SOURCE RECORDS:
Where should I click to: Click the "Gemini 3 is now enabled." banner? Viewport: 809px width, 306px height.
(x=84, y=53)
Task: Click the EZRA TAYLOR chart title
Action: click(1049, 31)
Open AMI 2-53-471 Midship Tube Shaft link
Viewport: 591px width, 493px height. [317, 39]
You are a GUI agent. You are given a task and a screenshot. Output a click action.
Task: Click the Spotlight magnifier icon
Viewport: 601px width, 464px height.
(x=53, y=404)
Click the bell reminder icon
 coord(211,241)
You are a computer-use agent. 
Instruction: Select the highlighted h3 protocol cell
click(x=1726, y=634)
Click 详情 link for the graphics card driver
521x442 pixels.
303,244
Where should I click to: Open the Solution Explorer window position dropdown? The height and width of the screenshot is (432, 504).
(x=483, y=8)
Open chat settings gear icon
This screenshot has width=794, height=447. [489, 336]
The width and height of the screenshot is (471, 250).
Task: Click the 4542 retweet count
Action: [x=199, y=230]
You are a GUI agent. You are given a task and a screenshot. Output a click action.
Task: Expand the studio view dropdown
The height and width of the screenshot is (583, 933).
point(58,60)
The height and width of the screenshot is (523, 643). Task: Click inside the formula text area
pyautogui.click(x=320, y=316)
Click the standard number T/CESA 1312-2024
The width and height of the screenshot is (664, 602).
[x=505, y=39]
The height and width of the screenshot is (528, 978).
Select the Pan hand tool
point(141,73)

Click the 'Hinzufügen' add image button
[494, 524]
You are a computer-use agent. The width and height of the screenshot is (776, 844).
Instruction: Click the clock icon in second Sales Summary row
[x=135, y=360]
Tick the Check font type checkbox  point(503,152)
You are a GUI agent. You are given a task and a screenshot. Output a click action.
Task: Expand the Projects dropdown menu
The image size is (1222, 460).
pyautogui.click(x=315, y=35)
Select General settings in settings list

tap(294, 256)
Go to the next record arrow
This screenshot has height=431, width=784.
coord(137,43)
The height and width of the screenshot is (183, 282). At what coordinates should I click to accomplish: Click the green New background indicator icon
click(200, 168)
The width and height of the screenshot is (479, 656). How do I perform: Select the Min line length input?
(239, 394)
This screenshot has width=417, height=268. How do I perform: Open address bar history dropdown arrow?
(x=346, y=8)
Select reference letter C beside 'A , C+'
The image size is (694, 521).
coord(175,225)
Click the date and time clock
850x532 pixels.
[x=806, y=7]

PROBLEM DESCRIPTION:
Your response should consist of the records, printed exactly.

RESULT FOR THIS TASK:
Where should I click to: Click the "Gemini 3 is now enabled." banner? Viewport: 809px width, 306px height.
(x=84, y=53)
Task: Click the EZRA TAYLOR chart title
Action: click(1049, 31)
Open AMI 2-53-471 Midship Tube Shaft link
Viewport: 591px width, 493px height. [317, 39]
You are a GUI agent. You are given a task and a screenshot. Output a click action.
Task: Click the Spotlight magnifier icon
Viewport: 601px width, 464px height.
(x=53, y=404)
Click the bell reminder icon
 coord(211,241)
You are a computer-use agent. 
Instruction: Select the highlighted h3 protocol cell
click(x=1726, y=634)
Click 详情 link for the graphics card driver
521x442 pixels.
303,244
Where should I click to: Open the Solution Explorer window position dropdown? The height and width of the screenshot is (432, 504).
(x=483, y=8)
Open chat settings gear icon
This screenshot has width=794, height=447. [489, 336]
The width and height of the screenshot is (471, 250).
Task: Click the 4542 retweet count
Action: [x=199, y=230]
You are a GUI agent. You are given a task and a screenshot. Output a click action.
Task: Expand the studio view dropdown
The height and width of the screenshot is (583, 933).
point(58,60)
The height and width of the screenshot is (523, 643). Task: Click inside the formula text area
pyautogui.click(x=320, y=316)
Click the standard number T/CESA 1312-2024
The width and height of the screenshot is (664, 602).
[x=505, y=39]
The height and width of the screenshot is (528, 978).
Select the Pan hand tool
point(141,73)

Click the 'Hinzufügen' add image button
[494, 524]
You are a computer-use agent. The width and height of the screenshot is (776, 844).
Instruction: Click the clock icon in second Sales Summary row
[x=135, y=360]
Tick the Check font type checkbox  point(503,152)
You are a GUI agent. You are given a task and a screenshot. Output a click action.
Task: Expand the Projects dropdown menu
The image size is (1222, 460).
pyautogui.click(x=315, y=35)
Select General settings in settings list

tap(294, 256)
Go to the next record arrow
This screenshot has height=431, width=784.
coord(137,43)
The height and width of the screenshot is (183, 282). At what coordinates should I click to accomplish: Click the green New background indicator icon
click(200, 168)
The width and height of the screenshot is (479, 656). How do I perform: Select the Min line length input?
(239, 394)
This screenshot has width=417, height=268. How do I perform: Open address bar history dropdown arrow?
(x=346, y=8)
Select reference letter C beside 'A , C+'
The image size is (694, 521).
coord(175,225)
Click the date and time clock
850x532 pixels.
[x=806, y=7]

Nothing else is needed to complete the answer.